Préambule
Au cours de ma formation pédagogique, j’ai été amené à faire une présentation de 30 minutes sur un thème à choix.
Après de nombreuses hésitations et de multiples changement d’avis, j’ai choisi le thème à la mode de la 3D. Voici le document que j’ai écrit et qui a servi de base à ma présentation.
À noter également que bien que la plupart des images et illustrations qui jalonnent cet article soient de moi, j’en ai utilisé certaines sans l’autorisation de leurs auteurs. Pour certaines, je n’ai même pas retrouvé l’auteur.
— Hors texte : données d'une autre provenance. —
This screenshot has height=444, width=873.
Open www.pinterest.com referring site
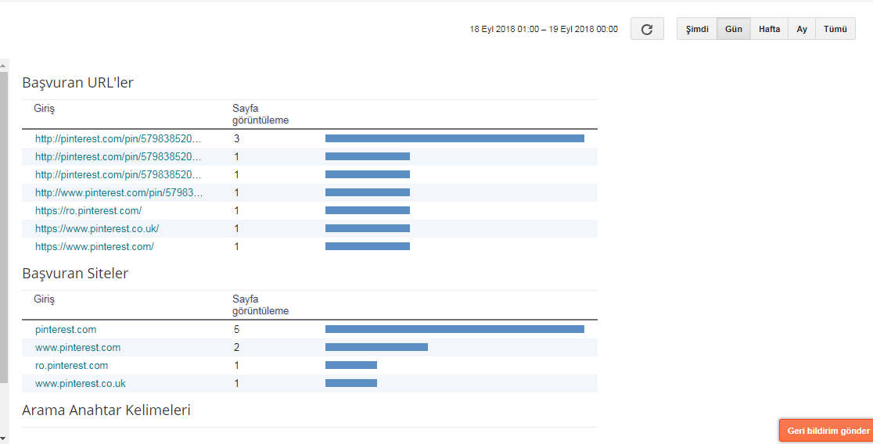[77, 347]
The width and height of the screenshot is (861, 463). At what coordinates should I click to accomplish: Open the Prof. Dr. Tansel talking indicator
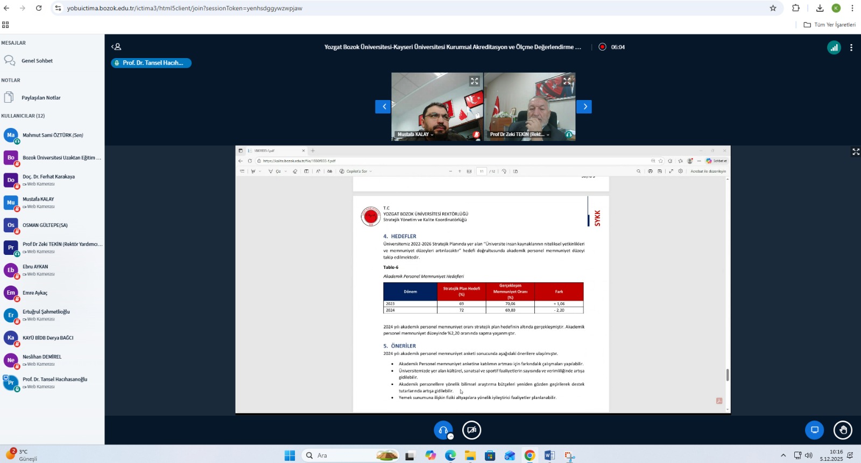click(x=151, y=63)
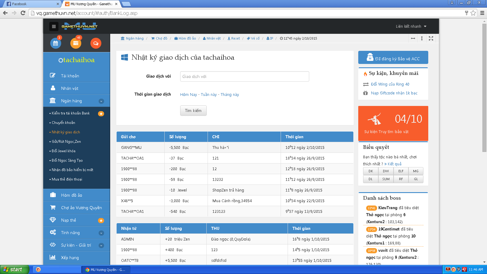Select Chuyển khoản in the sidebar menu
Viewport: 487px width, 274px height.
tap(63, 123)
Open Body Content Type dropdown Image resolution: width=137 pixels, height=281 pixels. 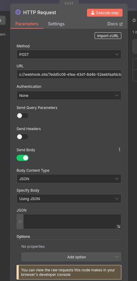click(69, 179)
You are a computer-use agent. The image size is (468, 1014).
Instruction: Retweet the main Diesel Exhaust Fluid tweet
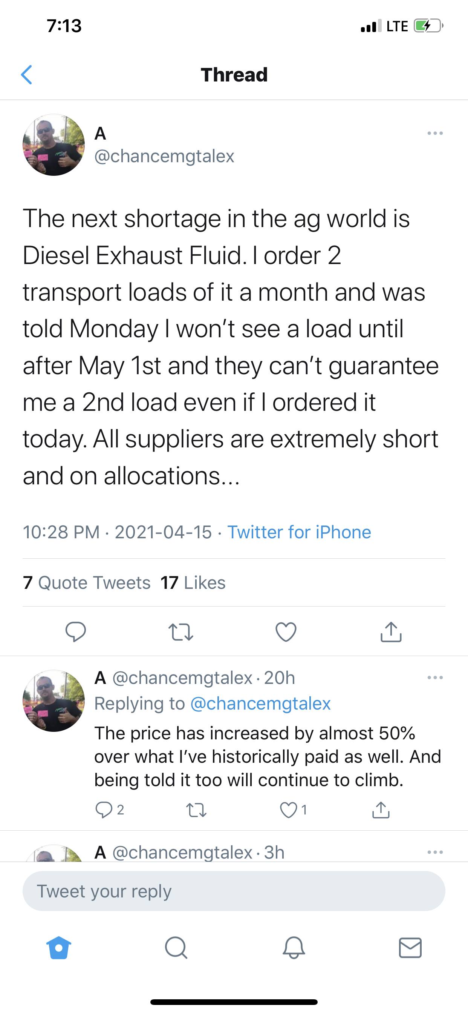[181, 632]
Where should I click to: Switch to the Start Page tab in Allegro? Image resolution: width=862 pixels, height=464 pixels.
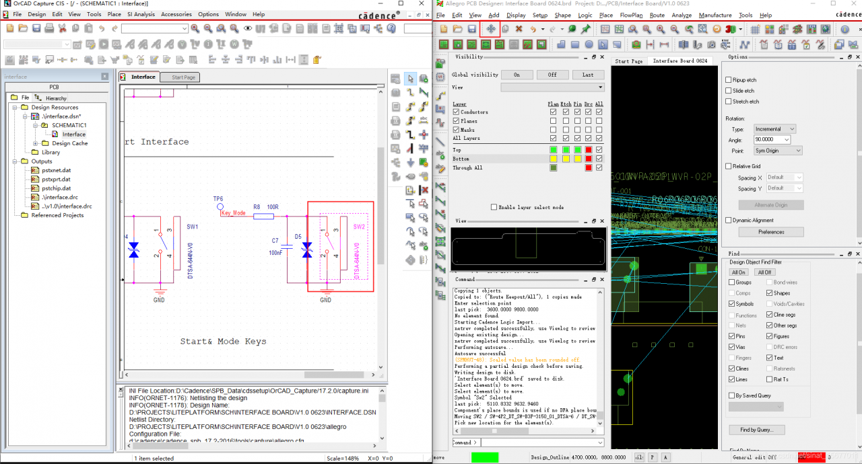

Si une de vos images se retrouve sur cette page, n’hésitez pas à me contacter pour que je puisse la retirer.
Introduction
Depuis quelques mois, dans le domaine de l’image (particulièrement de l’image animée, c’est-à-dire du cinéma et du home-cinéma), le concept à la mode est la 3D, autrement dit la perception du relief et de la profondeur.
Il ne se passe pas une semaine sans qu’on annonce que l’avenir du cinéma sera 3D ou ne sera pas.
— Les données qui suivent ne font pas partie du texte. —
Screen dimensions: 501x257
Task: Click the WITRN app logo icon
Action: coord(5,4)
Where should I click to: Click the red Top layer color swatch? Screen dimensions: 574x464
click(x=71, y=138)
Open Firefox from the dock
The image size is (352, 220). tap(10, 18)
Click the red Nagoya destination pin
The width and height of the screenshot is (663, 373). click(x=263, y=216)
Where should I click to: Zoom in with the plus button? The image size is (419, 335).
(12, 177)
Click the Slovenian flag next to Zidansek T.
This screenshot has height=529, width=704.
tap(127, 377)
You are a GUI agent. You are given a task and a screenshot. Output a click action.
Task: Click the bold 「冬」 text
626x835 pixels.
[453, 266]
Il ne se passe pas une semaine sans qu’un nouveau tournage de film soit annoncé en 3D.
Il ne se passe pas une semaine sans qu’un fabriquant d’appareils domestiques n’annonce une prise en charge révolutionnaire de la 3D.
Mais, la 3D, c’est quoi ? Comment est-ce que ça fonctionne ? Qu’est-ce que ça apporte ?
Vision binoculaire
Nous percevons le relief grâce à nos deux yeux, qui nous offrent une vision binoculaire. Ceux-ci étant distants d’environ 65 mm, chacun ne voit pas exactement la même chose, en particulier pour les objets proches.
L’oeil gauche envoie donc au cerveau une image légèrement différente de celle envoyée par l’oeil droit. Le cerveau se charge alors de combiner ces deux images et de construire une représentation tri-dimensionnelle de ce que l’on voit.
Exercice :
Placer son index au bout de son nez, à une distance d’environ 10 centimètres, et cligner successivement des yeux : chaque oeil voit l’index différemment.
Cette vision tri-dimensionnelle nous permet de percevoir les reliefs et les distances. Les distances sont très précises (environ 10 centimètres de précision à une distance de 10 mètres) mais diminue fortement lorsque les distances augmentent.
Pathologies de la vision binoculaire
La vision binoculaire nécessite de faire travailler les deux yeux comme un seul, en parfaite coordination motrice et sensorielle.
Certains personnes auront des difficultés à avoir une vision binoculaire, par exemple à cause d’un strabisme ou d’autres problèmes liés à la vision.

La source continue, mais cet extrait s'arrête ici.